Wednesday, March 19, 2025

5315: International Public Notice: The Land of Oz 1.0 from Lincoln County Watch

 

Tuesday, March 18, 2025

5315: International Public Notice: The Land of Oz 1.0 from Lincoln County Watch

 By Anna Von Reitz

 
 
 
We have lived in the Land of Oz for so long that we take the existence of witches and flying monkeys for granted. 

Will someone please show us "the UN"?  Or, for that matter, Pepsico, Inc., or 3M, or Subaru, Inc.?   Or "the United States Government, Incorporated"?  

What happens when you try to produce these "entities"?

They don't exist.  

The evidence that they do exist is circumstantial.  We have lists of names of directors sitting on boards of directors, we have names of officers, including a CEO or "President", we have meeting minutes, all sorts of charts, graphs, and ledgers, receipts, projections, stock reports, logos, and we have products bearing trademarks, yes. 

But where, exactly, is the corporation itself?  Let the court produce it and sit it down in a chair....

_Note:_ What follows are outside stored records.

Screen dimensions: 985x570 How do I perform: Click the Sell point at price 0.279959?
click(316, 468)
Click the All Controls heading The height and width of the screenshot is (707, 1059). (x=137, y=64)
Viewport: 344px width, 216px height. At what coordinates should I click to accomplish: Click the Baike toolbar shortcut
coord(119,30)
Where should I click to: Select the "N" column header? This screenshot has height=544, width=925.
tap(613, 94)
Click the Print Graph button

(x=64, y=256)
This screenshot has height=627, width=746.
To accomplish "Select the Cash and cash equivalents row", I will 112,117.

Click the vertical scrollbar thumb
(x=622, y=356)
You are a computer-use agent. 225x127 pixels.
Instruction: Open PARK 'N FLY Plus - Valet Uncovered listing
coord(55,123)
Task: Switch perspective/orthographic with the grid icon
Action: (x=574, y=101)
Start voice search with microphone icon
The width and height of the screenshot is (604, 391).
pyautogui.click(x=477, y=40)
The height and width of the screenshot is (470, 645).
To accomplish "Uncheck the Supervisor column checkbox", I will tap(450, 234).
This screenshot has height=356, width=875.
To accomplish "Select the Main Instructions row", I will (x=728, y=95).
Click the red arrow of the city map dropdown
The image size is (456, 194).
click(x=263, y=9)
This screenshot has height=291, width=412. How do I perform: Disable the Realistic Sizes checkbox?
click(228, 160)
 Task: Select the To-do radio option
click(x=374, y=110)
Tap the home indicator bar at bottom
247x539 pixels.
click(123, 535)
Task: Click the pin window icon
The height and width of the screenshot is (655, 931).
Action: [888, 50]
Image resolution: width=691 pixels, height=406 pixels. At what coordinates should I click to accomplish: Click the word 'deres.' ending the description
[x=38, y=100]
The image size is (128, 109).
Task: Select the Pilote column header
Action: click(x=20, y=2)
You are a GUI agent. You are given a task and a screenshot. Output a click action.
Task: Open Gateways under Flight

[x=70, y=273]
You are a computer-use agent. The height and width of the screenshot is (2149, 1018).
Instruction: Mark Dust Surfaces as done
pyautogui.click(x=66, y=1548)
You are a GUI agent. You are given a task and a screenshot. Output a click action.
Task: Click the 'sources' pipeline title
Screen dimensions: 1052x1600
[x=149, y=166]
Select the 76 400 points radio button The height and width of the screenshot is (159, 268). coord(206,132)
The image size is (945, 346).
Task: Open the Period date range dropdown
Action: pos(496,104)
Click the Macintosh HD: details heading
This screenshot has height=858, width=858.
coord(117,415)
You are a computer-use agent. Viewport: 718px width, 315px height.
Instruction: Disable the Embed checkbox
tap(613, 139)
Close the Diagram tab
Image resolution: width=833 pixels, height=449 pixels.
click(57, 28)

You see, corporations don't exist.  They impact our lives for better or worse, they make profit or they don't, but in the plodding final analysis, they don't exist.  They are what lawyers call "legal fiction entities".  

Corporations are "defined" into quasi-existence, and there they remain---- or should remain.   

A closer examination reveals that a corporation is nothing but a gang of men and women organized for some purpose, having a mailing address and representatives, a name, and some form of structure imposed by the kind of corporation it claims to be.  

That's it.  Every corporation on Earth is a projection-- a figment of our imaginations and some arbitrary definitions.  

When the Corporation Craze started in the 18th century, men rationalized the quasi-existence of corporations by comparing them to ships. John Hancock famously referred to The United States as a "ship made of paper".  

The group of men and women responsible for the existence, operations, care and maintenance of a corporation also tend to remain somewhat in the shadows, defined only by their offices and functions: "Jerilyn Grant, our Personnel Officer....." 

Most important from the standpoint of those responsible, if the corporation goes bankrupt, only the corporation's assets are at risk. The shareholders take the loss, the bankruptcy court tidies things up, but the employees, directors, and officers of the corporation are unharmed (and left unaccountable) by "the corporate veil" --- the fact that a corporation doesn't actually exist. 

A corporation only appears to exist by "convention" --- we should say, "social convention".  We all agree that we'll pretend that corporations exist and act as if they do.  

We make up rules and procedures by which to define and govern the behavior of these imaginary things.  We set up special courts to enforce these rules and procedures on the men and women who "embody" the corporation -- to the extent that it can be said to exist -- for example, the Administrative Procedures Act of 1946. 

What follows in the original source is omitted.